I’d like to discuss how you can create a simple and affordable DIY studio.

Let’s go through the equipment list for the shoot today. Let’s start with the tripod. This is a  tripod from Manfrotto. It’s from their famous 055 series. I had this for about 30 years. It still works like new. The great thing about Manfrotto is if some of their equipment breaks, they sell spare parts. They have also got a really fantastic customer service. Then the tripod head is a so-called Gearheads. It’s the Manfrotto 410. What I like about gearheads is particularly if you shoot still life is that you can control the camera angle in very small increments.
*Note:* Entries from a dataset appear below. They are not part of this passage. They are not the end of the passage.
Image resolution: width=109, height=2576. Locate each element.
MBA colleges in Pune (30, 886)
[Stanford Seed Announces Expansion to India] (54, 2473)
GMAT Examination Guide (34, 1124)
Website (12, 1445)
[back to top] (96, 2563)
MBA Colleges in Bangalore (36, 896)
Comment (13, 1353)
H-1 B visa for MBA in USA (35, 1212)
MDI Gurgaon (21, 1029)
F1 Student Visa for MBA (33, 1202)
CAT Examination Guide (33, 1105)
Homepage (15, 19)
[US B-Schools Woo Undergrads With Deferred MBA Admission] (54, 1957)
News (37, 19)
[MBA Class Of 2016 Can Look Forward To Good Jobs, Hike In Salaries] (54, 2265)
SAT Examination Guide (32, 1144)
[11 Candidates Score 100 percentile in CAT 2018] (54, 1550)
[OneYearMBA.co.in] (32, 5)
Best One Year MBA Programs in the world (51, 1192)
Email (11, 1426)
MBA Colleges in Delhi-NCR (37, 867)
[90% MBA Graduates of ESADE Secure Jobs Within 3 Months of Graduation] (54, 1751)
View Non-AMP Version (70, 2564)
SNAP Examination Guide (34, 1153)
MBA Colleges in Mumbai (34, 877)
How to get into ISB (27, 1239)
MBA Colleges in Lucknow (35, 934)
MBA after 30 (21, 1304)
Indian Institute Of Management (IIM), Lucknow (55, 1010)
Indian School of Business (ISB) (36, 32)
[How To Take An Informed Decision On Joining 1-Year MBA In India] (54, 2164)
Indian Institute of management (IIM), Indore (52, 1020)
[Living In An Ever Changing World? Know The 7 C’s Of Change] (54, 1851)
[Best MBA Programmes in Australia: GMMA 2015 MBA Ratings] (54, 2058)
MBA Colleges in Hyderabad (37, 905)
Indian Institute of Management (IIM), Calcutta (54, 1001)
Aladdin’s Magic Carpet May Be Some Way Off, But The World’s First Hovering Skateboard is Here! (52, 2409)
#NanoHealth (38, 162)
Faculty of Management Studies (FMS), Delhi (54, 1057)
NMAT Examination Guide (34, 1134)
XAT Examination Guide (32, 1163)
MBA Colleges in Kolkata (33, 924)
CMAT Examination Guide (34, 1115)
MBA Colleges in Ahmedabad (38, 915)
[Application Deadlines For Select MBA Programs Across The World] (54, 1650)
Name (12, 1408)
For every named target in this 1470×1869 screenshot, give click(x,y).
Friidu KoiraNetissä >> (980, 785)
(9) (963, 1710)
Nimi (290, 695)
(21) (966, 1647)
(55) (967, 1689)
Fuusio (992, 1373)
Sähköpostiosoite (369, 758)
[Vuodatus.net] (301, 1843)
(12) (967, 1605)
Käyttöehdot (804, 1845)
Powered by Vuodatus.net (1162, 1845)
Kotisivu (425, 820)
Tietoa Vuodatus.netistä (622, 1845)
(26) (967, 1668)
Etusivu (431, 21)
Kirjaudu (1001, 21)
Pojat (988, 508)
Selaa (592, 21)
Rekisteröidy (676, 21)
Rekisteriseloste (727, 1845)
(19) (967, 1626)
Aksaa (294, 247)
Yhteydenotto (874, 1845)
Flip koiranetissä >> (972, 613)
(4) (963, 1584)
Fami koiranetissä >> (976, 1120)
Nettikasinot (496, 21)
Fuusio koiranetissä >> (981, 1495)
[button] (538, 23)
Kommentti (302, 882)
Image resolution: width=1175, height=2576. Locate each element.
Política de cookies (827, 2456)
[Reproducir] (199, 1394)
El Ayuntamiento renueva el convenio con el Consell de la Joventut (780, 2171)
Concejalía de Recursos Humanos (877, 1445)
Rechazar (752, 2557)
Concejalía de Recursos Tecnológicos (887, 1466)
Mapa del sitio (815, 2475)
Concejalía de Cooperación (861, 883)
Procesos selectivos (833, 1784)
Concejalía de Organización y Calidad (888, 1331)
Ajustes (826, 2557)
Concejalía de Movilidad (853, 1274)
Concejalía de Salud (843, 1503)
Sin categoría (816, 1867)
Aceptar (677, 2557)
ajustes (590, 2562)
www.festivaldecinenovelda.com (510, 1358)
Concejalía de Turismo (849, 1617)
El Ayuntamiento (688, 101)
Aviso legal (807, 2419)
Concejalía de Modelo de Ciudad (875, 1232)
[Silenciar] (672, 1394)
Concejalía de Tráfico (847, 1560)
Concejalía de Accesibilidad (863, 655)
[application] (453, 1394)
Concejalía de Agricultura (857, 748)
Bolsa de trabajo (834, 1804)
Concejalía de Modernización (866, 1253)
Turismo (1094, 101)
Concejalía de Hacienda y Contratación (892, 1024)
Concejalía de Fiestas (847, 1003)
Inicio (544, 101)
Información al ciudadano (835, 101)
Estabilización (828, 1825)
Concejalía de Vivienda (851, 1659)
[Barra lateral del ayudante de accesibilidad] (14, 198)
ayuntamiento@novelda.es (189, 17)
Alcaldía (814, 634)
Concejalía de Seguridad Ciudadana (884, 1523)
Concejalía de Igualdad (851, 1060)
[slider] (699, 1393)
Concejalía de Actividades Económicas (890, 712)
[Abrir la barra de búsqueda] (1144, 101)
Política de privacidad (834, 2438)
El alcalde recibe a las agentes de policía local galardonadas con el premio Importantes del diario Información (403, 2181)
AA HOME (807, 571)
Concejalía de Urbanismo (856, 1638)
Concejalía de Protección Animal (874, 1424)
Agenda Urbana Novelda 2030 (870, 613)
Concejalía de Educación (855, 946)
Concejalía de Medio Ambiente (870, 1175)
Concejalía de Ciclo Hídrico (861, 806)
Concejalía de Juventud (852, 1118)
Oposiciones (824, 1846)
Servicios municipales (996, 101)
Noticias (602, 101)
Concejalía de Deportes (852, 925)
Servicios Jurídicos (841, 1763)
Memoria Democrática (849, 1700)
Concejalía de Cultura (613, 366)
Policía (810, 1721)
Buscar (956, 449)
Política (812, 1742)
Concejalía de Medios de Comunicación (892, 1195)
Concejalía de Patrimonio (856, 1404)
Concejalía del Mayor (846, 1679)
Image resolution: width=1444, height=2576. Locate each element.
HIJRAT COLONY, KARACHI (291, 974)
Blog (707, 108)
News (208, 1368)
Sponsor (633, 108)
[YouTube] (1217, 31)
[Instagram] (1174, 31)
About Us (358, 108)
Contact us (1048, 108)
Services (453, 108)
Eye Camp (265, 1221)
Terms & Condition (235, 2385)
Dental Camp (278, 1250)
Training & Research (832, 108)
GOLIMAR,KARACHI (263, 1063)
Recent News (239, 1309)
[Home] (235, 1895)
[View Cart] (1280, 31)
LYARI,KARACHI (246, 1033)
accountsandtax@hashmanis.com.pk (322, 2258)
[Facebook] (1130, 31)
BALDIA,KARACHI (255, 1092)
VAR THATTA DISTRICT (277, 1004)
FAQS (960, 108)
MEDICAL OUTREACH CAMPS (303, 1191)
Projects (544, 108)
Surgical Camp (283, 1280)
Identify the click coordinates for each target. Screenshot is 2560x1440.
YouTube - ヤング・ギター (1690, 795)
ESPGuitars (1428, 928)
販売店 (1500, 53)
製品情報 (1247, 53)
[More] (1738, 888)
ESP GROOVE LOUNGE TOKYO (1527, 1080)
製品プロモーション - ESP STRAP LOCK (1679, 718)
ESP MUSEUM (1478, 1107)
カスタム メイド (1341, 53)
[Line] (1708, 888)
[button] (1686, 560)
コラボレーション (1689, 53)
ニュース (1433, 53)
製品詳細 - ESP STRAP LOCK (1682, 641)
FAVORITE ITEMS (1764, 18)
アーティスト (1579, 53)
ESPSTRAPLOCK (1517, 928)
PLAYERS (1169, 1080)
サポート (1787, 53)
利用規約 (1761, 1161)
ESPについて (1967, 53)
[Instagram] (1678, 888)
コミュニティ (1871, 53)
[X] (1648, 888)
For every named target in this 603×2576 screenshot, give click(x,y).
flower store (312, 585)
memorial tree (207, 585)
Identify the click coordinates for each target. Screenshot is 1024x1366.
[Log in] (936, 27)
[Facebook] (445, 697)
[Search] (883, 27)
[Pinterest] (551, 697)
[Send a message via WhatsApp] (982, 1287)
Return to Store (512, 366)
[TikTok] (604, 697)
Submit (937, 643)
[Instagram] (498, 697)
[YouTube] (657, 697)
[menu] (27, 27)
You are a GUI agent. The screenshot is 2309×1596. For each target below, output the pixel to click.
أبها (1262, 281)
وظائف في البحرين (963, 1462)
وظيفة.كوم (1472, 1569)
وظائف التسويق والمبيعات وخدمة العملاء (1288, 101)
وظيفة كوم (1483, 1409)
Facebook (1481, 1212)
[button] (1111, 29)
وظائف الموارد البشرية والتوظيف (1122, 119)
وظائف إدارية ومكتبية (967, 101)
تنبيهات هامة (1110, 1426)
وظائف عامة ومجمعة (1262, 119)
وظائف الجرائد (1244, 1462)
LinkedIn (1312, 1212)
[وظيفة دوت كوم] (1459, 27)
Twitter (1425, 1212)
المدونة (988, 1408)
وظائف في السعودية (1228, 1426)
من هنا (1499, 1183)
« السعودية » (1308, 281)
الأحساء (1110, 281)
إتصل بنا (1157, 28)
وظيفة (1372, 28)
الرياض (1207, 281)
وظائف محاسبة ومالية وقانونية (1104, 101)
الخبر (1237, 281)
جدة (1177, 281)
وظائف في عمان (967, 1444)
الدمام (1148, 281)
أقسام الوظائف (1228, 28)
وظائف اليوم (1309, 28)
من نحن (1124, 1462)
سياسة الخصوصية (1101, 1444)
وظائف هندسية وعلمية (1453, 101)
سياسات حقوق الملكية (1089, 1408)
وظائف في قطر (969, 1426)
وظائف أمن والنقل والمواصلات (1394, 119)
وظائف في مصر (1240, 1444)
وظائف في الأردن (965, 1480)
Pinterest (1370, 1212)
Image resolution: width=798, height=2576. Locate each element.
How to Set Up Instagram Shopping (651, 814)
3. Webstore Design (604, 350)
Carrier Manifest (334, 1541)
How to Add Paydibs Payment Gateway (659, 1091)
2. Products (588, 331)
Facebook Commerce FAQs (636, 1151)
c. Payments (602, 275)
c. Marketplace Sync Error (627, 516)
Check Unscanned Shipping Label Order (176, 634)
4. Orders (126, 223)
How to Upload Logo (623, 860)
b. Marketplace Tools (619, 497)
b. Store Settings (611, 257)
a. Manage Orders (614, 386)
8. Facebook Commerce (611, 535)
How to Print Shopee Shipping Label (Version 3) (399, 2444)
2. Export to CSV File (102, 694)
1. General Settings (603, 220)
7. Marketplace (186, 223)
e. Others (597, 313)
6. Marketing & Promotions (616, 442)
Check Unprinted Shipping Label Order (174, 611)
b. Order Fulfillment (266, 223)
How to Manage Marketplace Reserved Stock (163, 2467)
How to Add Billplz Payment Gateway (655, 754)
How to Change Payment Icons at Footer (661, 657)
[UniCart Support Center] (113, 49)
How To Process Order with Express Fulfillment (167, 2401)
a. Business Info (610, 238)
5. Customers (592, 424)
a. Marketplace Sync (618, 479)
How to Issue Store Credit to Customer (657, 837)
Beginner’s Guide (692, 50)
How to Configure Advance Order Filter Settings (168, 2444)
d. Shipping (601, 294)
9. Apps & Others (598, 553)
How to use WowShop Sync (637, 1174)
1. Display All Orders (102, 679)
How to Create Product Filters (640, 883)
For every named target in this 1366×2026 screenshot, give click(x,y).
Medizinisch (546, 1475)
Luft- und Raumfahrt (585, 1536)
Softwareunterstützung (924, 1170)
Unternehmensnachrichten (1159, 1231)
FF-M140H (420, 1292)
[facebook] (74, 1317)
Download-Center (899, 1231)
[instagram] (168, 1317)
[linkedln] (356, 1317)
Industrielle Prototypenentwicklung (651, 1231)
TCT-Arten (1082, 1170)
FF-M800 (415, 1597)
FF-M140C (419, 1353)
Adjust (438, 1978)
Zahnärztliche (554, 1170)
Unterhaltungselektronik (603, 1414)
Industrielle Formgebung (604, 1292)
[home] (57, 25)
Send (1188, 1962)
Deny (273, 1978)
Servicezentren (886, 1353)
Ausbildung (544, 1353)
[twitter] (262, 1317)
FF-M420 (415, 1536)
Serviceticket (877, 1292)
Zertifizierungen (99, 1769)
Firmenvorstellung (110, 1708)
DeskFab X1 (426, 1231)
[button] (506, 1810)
It also has a quick release for fast movements. 

If you’d like to shoot models or subjects, then you might want to consider a ball head. T

he next one would be a stand. This one here is from Calumet.

Calumet produces a very interesting range of mainly Manfrotto clones that come at a price bracket that’s about 50 to 65 percent of the Manfrotto equipment.

Then we’ve got a flash bracket. This one here is from Neewer.  And you can see that I can apply the flash itself, speedlight, and then I can adjust the angle just like this.

Then some type of some type of light shaper. Again, this piece is from a company called Neewer. It’s an 80 x 80 centimetre soft box that I can apply directly to the bracket.  It is gonna fits into a medium sized camera back which is fantastic. Then the flash equipment itself is from a company called Yongnuo.  A lot of my photographer friends, now use Yongnuo equipment as it is incredibly affordable.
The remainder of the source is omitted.